There are a fair number of physicians involved in politics, both individually (as officeholders and candidates) and through organizational lobbying, who are advocating for social, economic, educational, and political changes, but most often they advocate for measures to further their professional self-interest rather than for changes that will improve the well-being of the public. Many of the physicians in politics often advocate for smaller government, which frequently means endorsing policies that cut the social safety net, decrease funding for public education, and oppose universal health insurance . In this way, they are acting as agents of their own social class rather than as advocates for those most in need.
Not only are many physicians socially conservative and not, perhaps, in favor of policies “that ameliorate suffering and contribute to human well-being,” physicians are busy people who mostly see themselves in the role of providing direct patient care, not engaging in social activism. Even active “patient agency” can come under fire; last year, Gordon Schiff, MD, of Harvard, wrote in JAMA’s “A Piece of My Mind” about the negative reaction he received when he gave a patient some money to help him buy medication, a clear and present form of advocacy and agency .

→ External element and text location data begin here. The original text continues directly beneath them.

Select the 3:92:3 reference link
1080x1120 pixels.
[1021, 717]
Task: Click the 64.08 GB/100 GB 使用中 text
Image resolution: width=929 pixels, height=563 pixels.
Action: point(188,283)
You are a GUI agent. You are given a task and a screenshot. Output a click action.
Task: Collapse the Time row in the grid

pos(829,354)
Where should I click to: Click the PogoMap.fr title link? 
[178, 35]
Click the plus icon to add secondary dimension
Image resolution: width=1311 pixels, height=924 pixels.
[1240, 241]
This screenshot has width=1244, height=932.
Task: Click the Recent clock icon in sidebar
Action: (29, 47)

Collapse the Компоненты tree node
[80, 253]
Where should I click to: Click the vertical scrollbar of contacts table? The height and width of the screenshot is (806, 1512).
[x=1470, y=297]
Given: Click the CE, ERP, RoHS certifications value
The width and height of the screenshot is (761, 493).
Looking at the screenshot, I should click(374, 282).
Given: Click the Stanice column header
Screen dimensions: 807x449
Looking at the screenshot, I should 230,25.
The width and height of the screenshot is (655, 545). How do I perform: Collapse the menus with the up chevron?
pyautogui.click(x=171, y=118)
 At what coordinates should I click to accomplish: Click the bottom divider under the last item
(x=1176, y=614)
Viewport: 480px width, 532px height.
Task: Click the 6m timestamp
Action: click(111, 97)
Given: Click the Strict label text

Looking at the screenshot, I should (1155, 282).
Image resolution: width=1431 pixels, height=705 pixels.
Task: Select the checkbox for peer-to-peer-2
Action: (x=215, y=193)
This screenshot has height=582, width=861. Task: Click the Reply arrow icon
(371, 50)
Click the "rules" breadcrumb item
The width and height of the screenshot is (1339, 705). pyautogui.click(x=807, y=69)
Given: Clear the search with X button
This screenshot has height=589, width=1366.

A story is told in most introductory public health classes about a man fishing in a river who sees a body floating by. He pulls it out, but then sees another coming downstream, and then two more, then more after that. He calls for help, and his caring community does help. People pull bodies out, but the bodies keep coming downstream faster and faster. The townspeople organize brigades and develop efficient systems using a conveyer belt to bring the bodies to a safe spot and backhoes to dig mass graves. Finally, someone says, “You know, maybe we should go upstream and find out what’s killing these people.”
Everyone needs the basic facilitators of a healthy life: adequate food, housing, warmth, education, and safety. If physicians simply patch up those who are sick or harmed by preventable disease rather than pushing for the changes needed to actually prevent them, we will not have as great an impact on health. If we are going to advocate successfully for those changes, then such advocacy must become a core value that we teach in medical school and residency, that we select students for their commitment to, and that we model every day as their teachers.
Otherwise we will just be pulling bodies from the river.
Joshua Freeman, MD, is the Alice M. Patterson, MD, and Harold L. Patterson, MD, Professor and Chair of the Department of Family Medicine at the University of Kansas Medical School, chief of family medicine at the University of Kansas Hospital in Kansas City, and a professor of preventive medicine and public health and of health policy and management. He serves nationally as the secretary-treasurer of the Society of Teachers of Family Medicine (STFM) and as a member of the board of trustees of Roosevelt University in Chicago. He is assistant editor of the journal Family Medicine.